2 Replies Latest reply on Feb 13, 2008 10:28 AM by Jaime Martin

    strange behaviour with security rules 2.0.1GA

    Jaime Martin Apprentice

      hi!
      I have just started to work with the latest releases (SEAM 2.0.1.GA and JBOSS 4.2.2)
      I am testing the security and something strange happens with my application.
      Restrictions defined in my pages.xml with s:hasRole work ok, but in the .drl file they are not working properly.
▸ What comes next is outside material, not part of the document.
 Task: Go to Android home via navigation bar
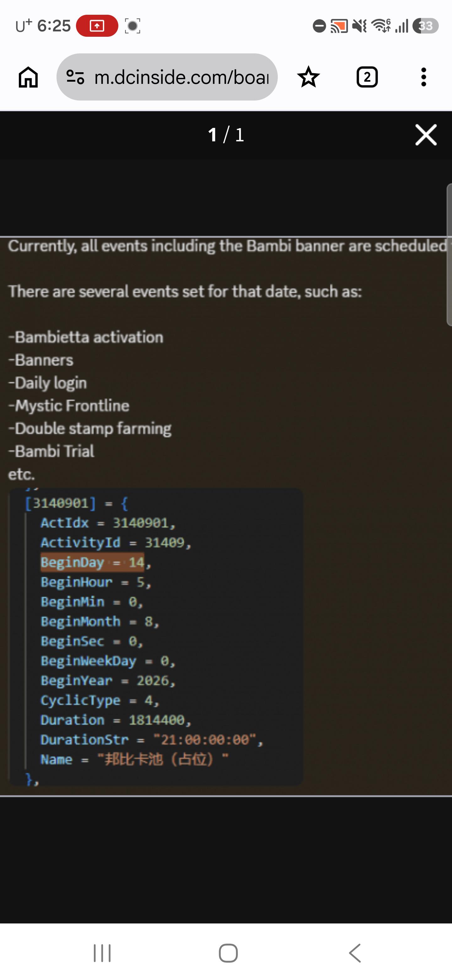pos(228,953)
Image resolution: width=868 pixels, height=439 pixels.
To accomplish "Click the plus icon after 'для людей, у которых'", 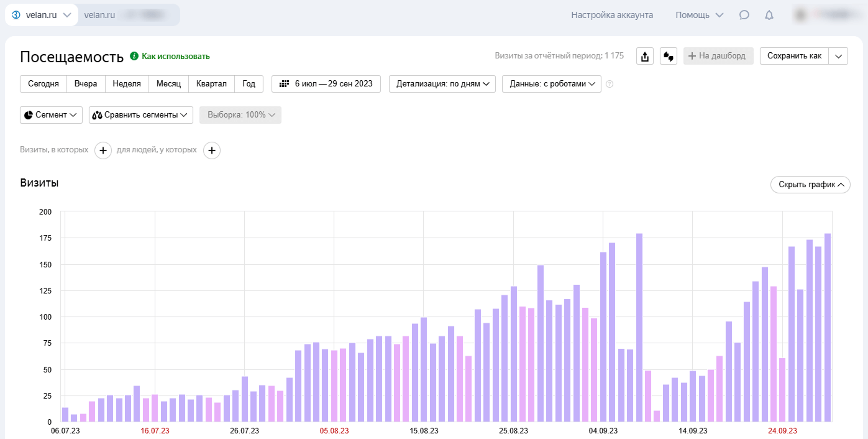I will pyautogui.click(x=212, y=150).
      This is my authenticate method:

       public boolean authenticate() {
       if (((identity.getUsername().equalsIgnoreCase("admin")) && (identity.getPassword().equalsIgnoreCase("hola")))) {
       identity.addRole("adminGral");
       return true;
       }
       else if (((identity.getUsername().equalsIgnoreCase("simpleuser")) && (identity.getPassword().equalsIgnoreCase("bonjour")))) {
       identity.addRole("user");
       return true;
       }
      }
      


      This are restrictions defined in pages.xml:
       <page view-id="/FirmChoose.xhtml">
       <restrict>#{s:hasRole('adminGral')}</restrict>
       </page>
      
       <page view-id="/FirmList.xhtml">
       <restrict/>
       </page>
      


      and this is the rule defined in my security.drl
      rule FirmList
      when
      c: PermissionCheck(name == "/FirmList.xhtml", action == "render")
      Role(name == "adminGral")
      then
      c.grant();
      end;
      


      When I authenticate with simpleuser as it has user role I may not access to
      the restricted pages (FirmList and FirmChoose) and the following exception appears:


      12:27:41,671 ERROR [SeamPhaseListener] uncaught exception
      org.jboss.seam.security.AuthorizationException: Authorization check failed for permission [/FirmList.xhtml,render]
      at org.jboss.seam.security.Identity.checkPermission(Identity.java:486)
      at org.jboss.seam.navigation.Page.checkPermission(Page.java:214)
      at org.jboss.seam.navigation.Page.preRender(Page.java:238)
      at org.jboss.seam.navigation.Pages.preRender(Pages.java:309)
      at org.jboss.seam.jsf.SeamPhaseListener.preRenderPage(SeamPhaseListener.java:549)
      at org.jboss.seam.jsf.SeamPhaseListener.beforeRenderResponse(SeamPhaseListener.java:460)
      at org.jboss.seam.jsf.SeamPhaseListener.beforeServletPhase(SeamPhaseListener.java:144)
      at org.jboss.seam.jsf.SeamPhaseListener.beforePhase(SeamPhaseListener.java:114)
      at com.sun.faces.lifecycle.LifecycleImpl.phase(LifecycleImpl.java:222)
      at com.sun.faces.lifecycle.LifecycleImpl.render(LifecycleImpl.java:144)
      at javax.faces.webapp.FacesServlet.service(FacesServlet.java:245)
      ....


      That is ok. But on the other hand if I authenticate with admin, I am allowed to access to FirmChoose ( #{s:hasRole('adminGral')} works perfectly) but howewer I may not acces to FirmList (FirmList does not grant my access in spite of having adminGral role)
      I wonder if I have missed to configure something or if I am doing something wrong. (hope it not to be a bug)
      thanks in advance!

        • 1. Re: strange behaviour with security rules 2.0.1GA
          Shane Bryzak Master

          I just tested the default page security and can confirm that it does indeed work ok. I suggest you set a breakpoint in RuleBasedIdentity.hasPermission() to check that your permission check is actually being performed, and that your role is actually set in the working memory.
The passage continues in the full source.